Tesouro Direto: taxas disparam com cessar-fogo em risco após apreensão de navio iraniano
As taxas do Tesouro Direto operam em alta nesta segunda-feira, revertendo o alívio da sessão anterior. O movimento reflete a nova escalada de tensões entre Estados Unidos e Irã, que colocou em xeque o cessar-fogo anunciado na sexta-feira. A apreensão de um navio iraniano pelos EUA levou Teerã a declarar que não voltará à mesa de negociações, reacendendo a aversão ao risco nos mercados de renda fixa.
A alta foi disseminada em toda a curva de juros. O Tesouro Prefixado 2029 avançou para 13,22%, enquanto o Prefixado 2032 subiu para 13,49%. Nos títulos longos, o Prefixado com Juros Semestrais 2037 foi negociado a 13,62%. Nos títulos atrelados à inflação, o movimento também foi de abertura: o IPCA+ 2050 subiu para 6,83%, e o IPCA+ 2060 com juros semestrais avançou para 6,99%, registrando a maior alta em pontos-base entre os papéis de longo prazo.
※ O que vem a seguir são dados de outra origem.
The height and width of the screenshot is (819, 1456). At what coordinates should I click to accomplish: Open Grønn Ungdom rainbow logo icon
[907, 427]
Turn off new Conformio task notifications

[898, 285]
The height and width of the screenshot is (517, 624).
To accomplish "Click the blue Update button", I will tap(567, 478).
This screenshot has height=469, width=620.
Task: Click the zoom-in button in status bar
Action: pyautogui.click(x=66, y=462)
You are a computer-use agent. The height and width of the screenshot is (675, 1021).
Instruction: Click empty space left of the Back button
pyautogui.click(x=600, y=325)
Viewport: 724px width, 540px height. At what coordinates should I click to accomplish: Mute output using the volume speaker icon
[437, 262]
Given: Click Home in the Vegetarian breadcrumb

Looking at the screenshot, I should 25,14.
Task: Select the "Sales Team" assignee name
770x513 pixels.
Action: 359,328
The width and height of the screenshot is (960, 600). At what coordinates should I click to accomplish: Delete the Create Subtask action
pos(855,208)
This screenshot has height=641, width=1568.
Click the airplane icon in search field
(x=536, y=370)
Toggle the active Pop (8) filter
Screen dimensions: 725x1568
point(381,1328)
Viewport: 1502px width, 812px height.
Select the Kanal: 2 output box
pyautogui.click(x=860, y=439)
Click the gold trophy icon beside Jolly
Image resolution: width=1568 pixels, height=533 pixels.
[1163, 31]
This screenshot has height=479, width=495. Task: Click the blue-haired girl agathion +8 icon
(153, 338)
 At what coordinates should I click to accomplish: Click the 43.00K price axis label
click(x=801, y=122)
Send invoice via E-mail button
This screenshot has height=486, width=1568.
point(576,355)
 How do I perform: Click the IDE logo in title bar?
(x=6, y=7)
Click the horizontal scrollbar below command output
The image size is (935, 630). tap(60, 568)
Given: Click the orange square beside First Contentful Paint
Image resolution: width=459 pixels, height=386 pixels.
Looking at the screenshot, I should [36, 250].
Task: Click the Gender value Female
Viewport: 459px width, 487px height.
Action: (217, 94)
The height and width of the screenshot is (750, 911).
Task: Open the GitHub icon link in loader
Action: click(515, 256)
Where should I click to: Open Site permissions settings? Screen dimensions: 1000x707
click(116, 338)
A pressão sobre os títulos públicos sinaliza uma rápida reprecificação do risco geopolítico no Oriente Médio, com foco renovado no Estreito de Ormuz. O impasse nas negociações e a possibilidade de novas retaliações mantêm os investidores em alerta, buscando proteção em taxas mais altas. O cenário coloca pressão adicional sobre a curva de juros doméstica, que agora incorpora o prêmio de risco de uma crise internacional em desenvolvimento.